De kerkeraad heeft dus de rekening na te zien en door zijne goedkeuring de diakenen te dechargeeren; maar aan gemeenteleden kan het recht niet ontzegd worden, mede van die rekening kennis te nemen, niet om uit een soort van nieuwsgierigheid „te zien waar de gaven besteed worden”, maar om eventueele bezwaren ter kennis te kunnen brengen van den kerkeraad, die daar dan natuurlijk zelf over zou te oordeelen hebben (altijd behoudens beroep op de Classe, enz.).
Aan dat recht zou ik niet gaarne afbreuk willen doen; daar het immers in kleine kerken, die slechts een paar diakenen hebben, en ook maar een paar ouderlingen, zonder twijfel mogelijk is, dat er bij de hulpverleening, ook nog zonder eenige eigenlijke oneerlijkheid, toch soms eenige partijdigheid of verkeerd inzicht insluipt, of ook maar de verdenking daarvan; en dan is juist het ter visie leggen voor de gemeente de veiligheidsklep, zoowel tot verbetering van eventueelen misstand, als tot wegneming van ongegronde verdenking; ’t geen dan natuurlijk aan het werk van diakenen weêr ten goede komt. En ter andere zijde zou het juist verdenking opwekken, wanneer aan de gemeenteleden formeel belet werd, van de rekening kennis te nemen.
In groote gemeenten staat de zaak zeker eenigszins anders, en weegt, meer dan in kleine gemeenten, dat namen en bedragen der ondersteuning niet aan de vele honderden leden zijn mede te deelen, aangezien dat dan gelijk staat met publiciteit, die in strijd is met de Christelijke broederliefde en kieschheid.
Op dezen laatsten eisch zal ook altijd te wijzen zijn, wanneer in kleine gemeenten één of meer gemeenteleden de rekening komen zien, zoodat dit altijd „vertrouwelijk” geschiede, en onder de verplichting, er niet tegen anderen van te spreken.
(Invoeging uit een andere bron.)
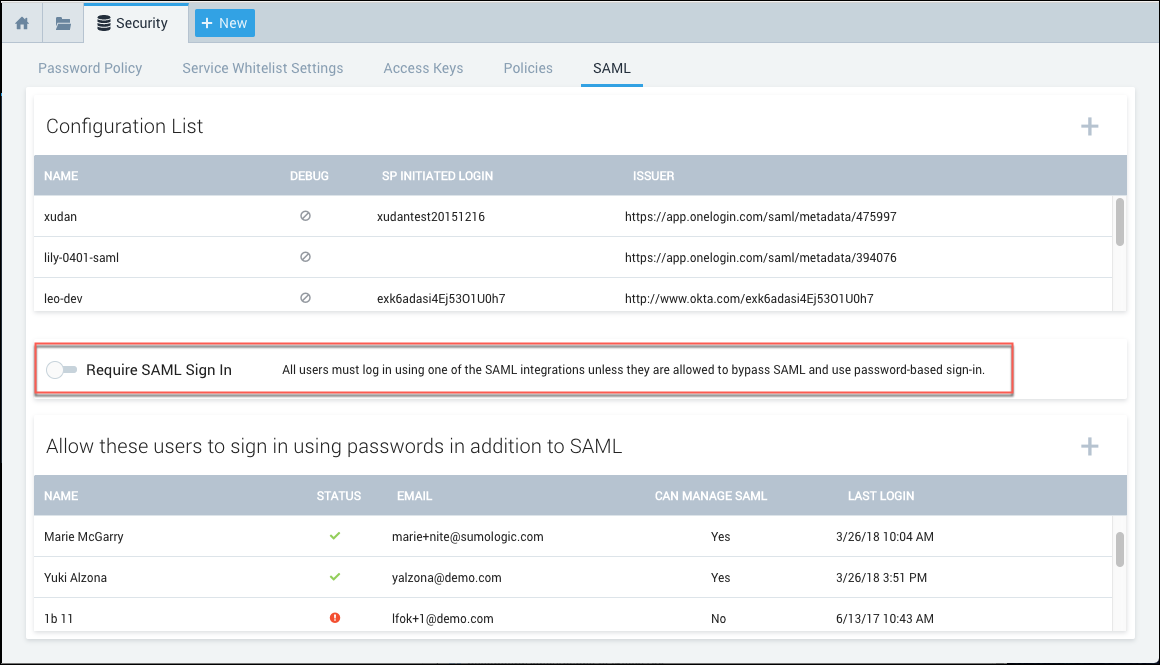The image size is (1160, 665).
Task: Click marie+nite@sumologic.com email entry
Action: click(466, 536)
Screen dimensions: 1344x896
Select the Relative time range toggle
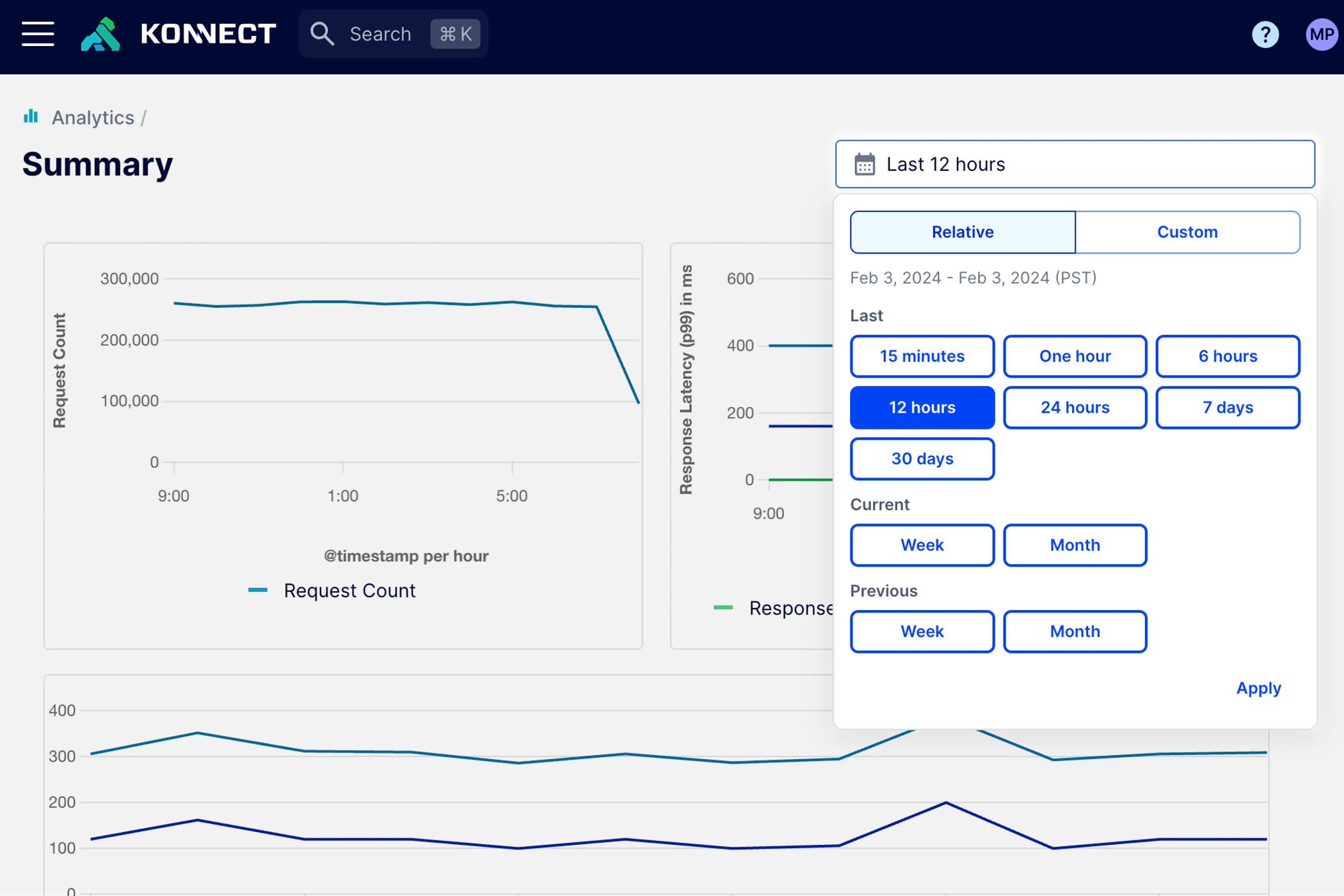coord(962,232)
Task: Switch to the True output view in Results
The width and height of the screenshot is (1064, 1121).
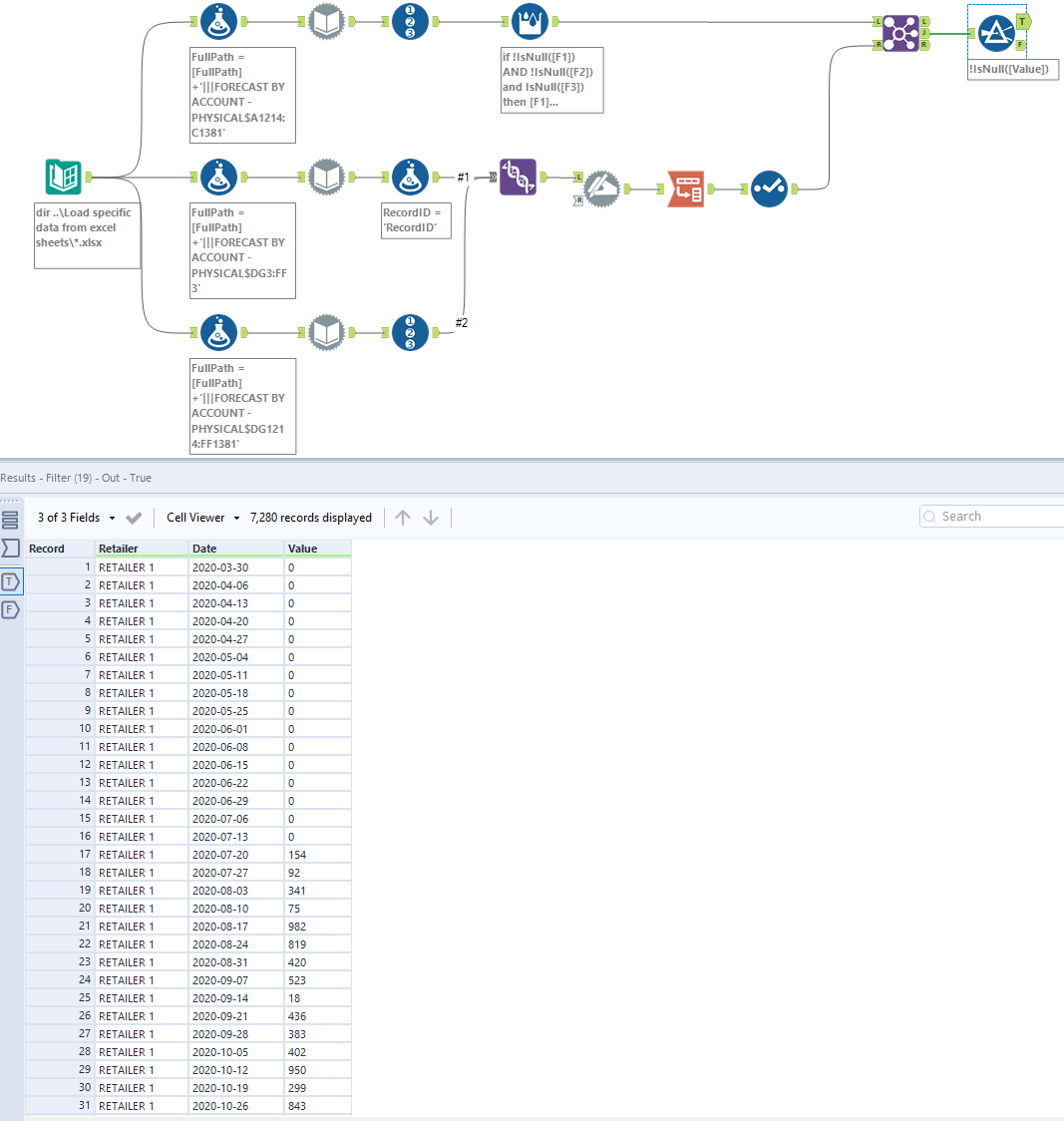Action: click(x=13, y=580)
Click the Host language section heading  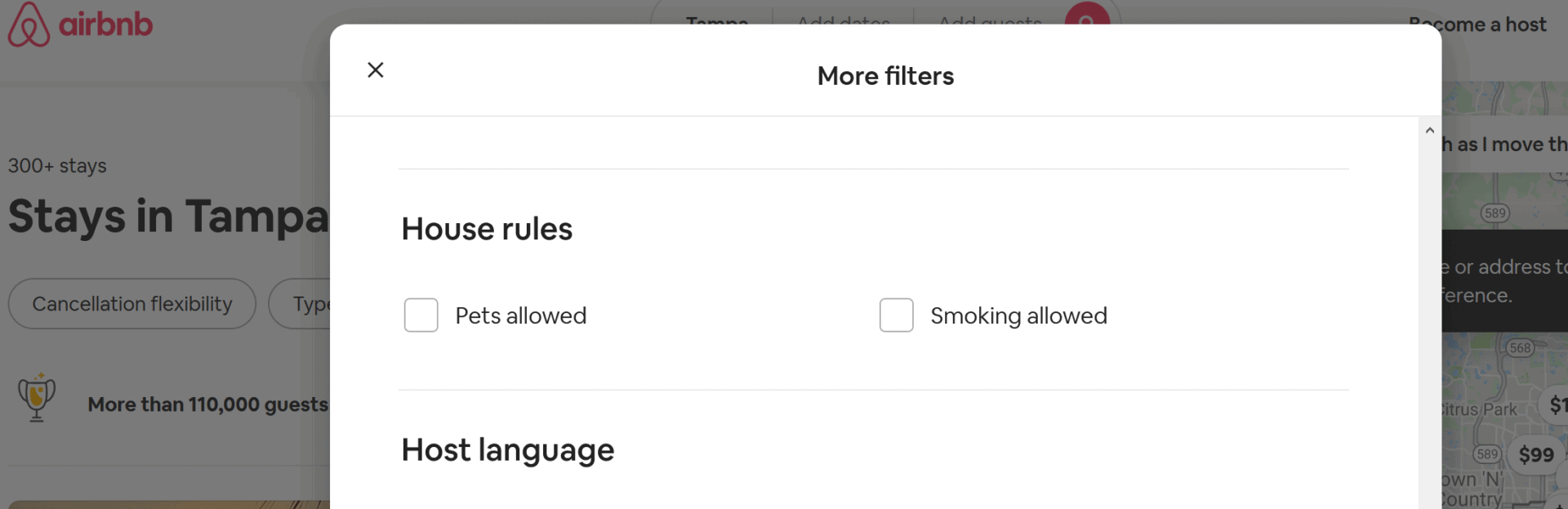click(x=507, y=449)
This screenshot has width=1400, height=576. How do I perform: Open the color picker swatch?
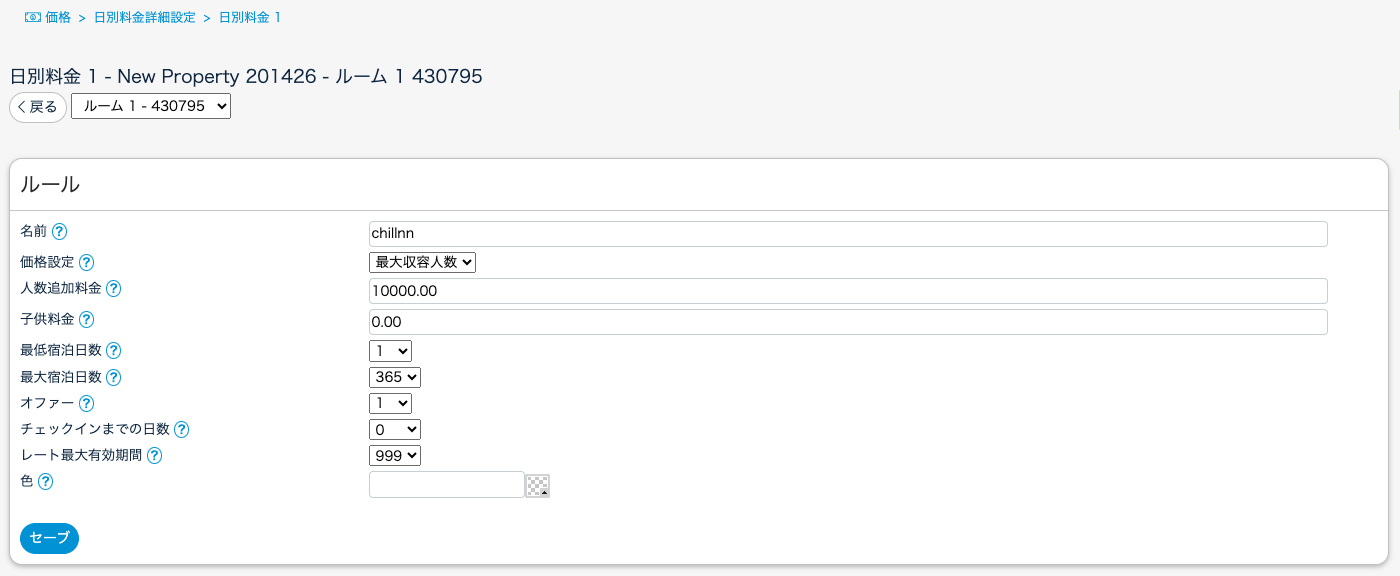coord(538,486)
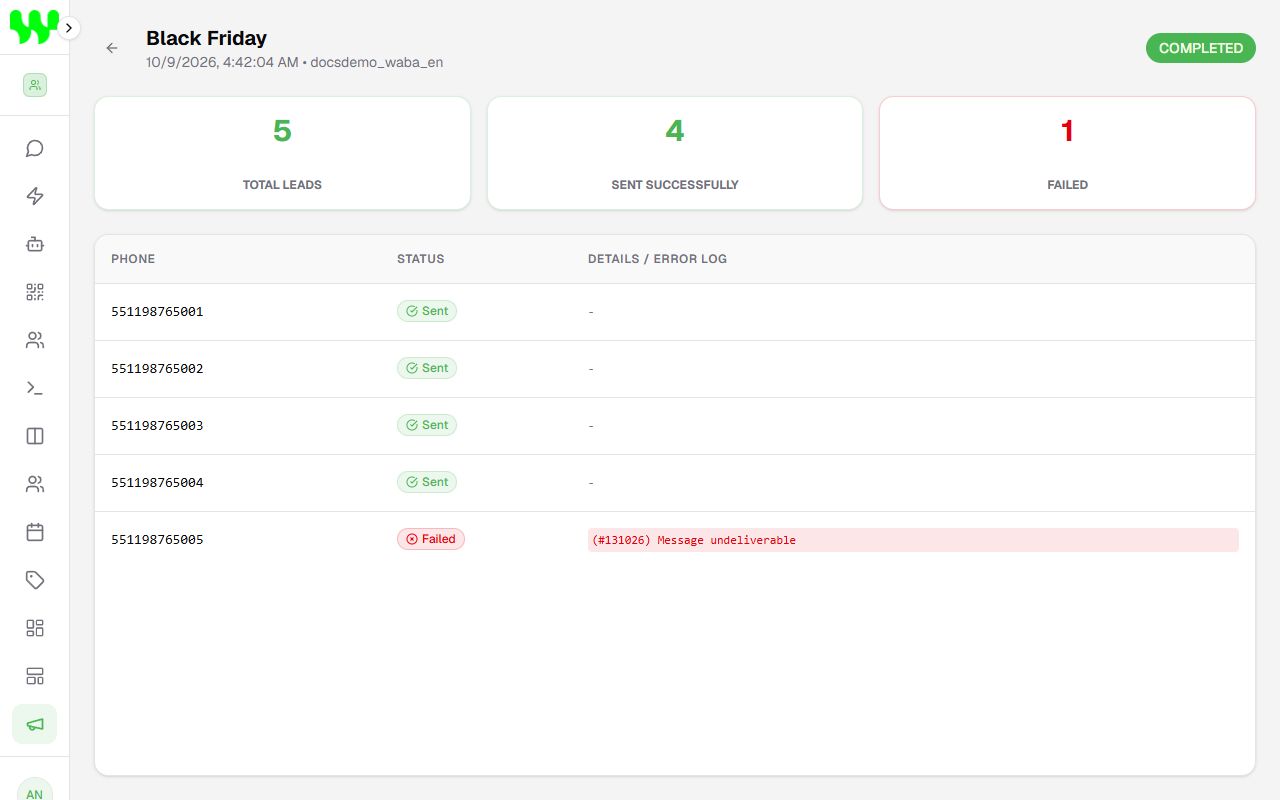Open the AN user avatar
The image size is (1280, 800).
point(35,789)
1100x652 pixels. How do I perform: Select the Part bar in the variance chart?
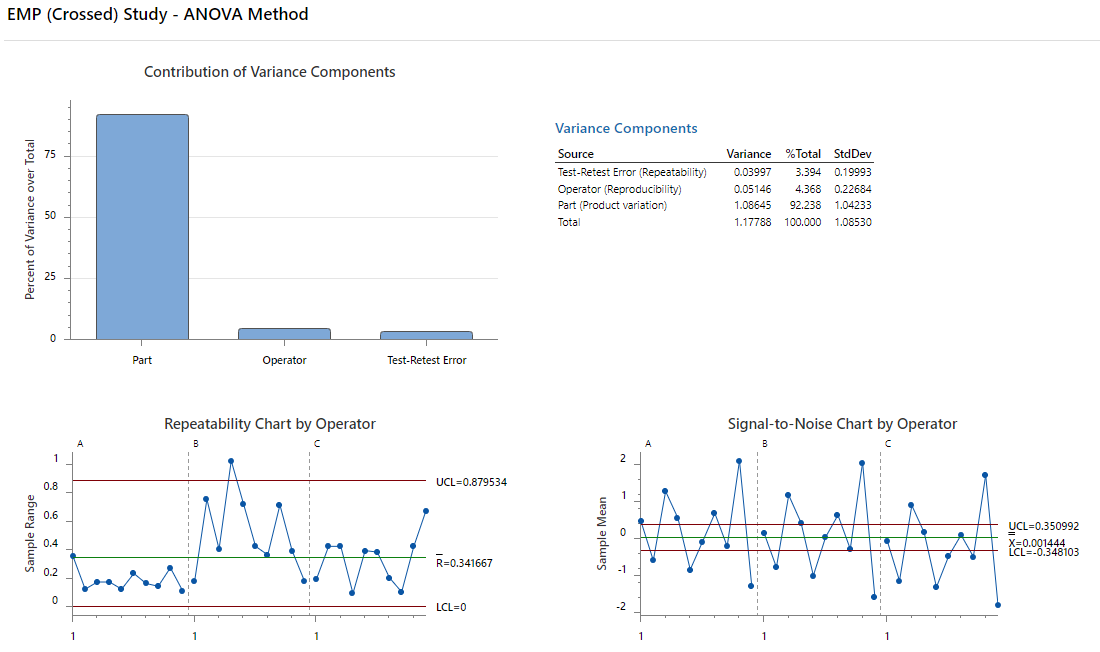pos(141,225)

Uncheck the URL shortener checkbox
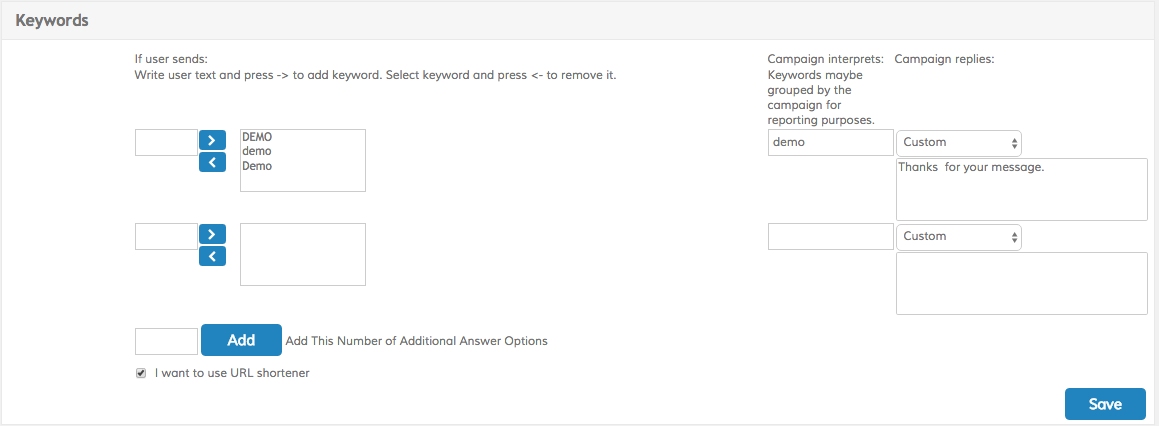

En voorts zou ik, bij het ter visie leggen van de rekening, de lijst of het boekje van de ondersteunden niet zoo maar bij de rekening neerleggen, maar alleen ter inzage geven, wanneer speciaal hiernaar gevraagd werd, en ook dan nog vooraf die inzage afraden, met het oog op de eischen van broederliefde en kieschheid.
|378|
Hoe die aangelegenheid in X het best zou te regelen zijn, kan ik, door onbekendheid met personen en toestanden en omstandigheden, natuurlijk niet zeggen.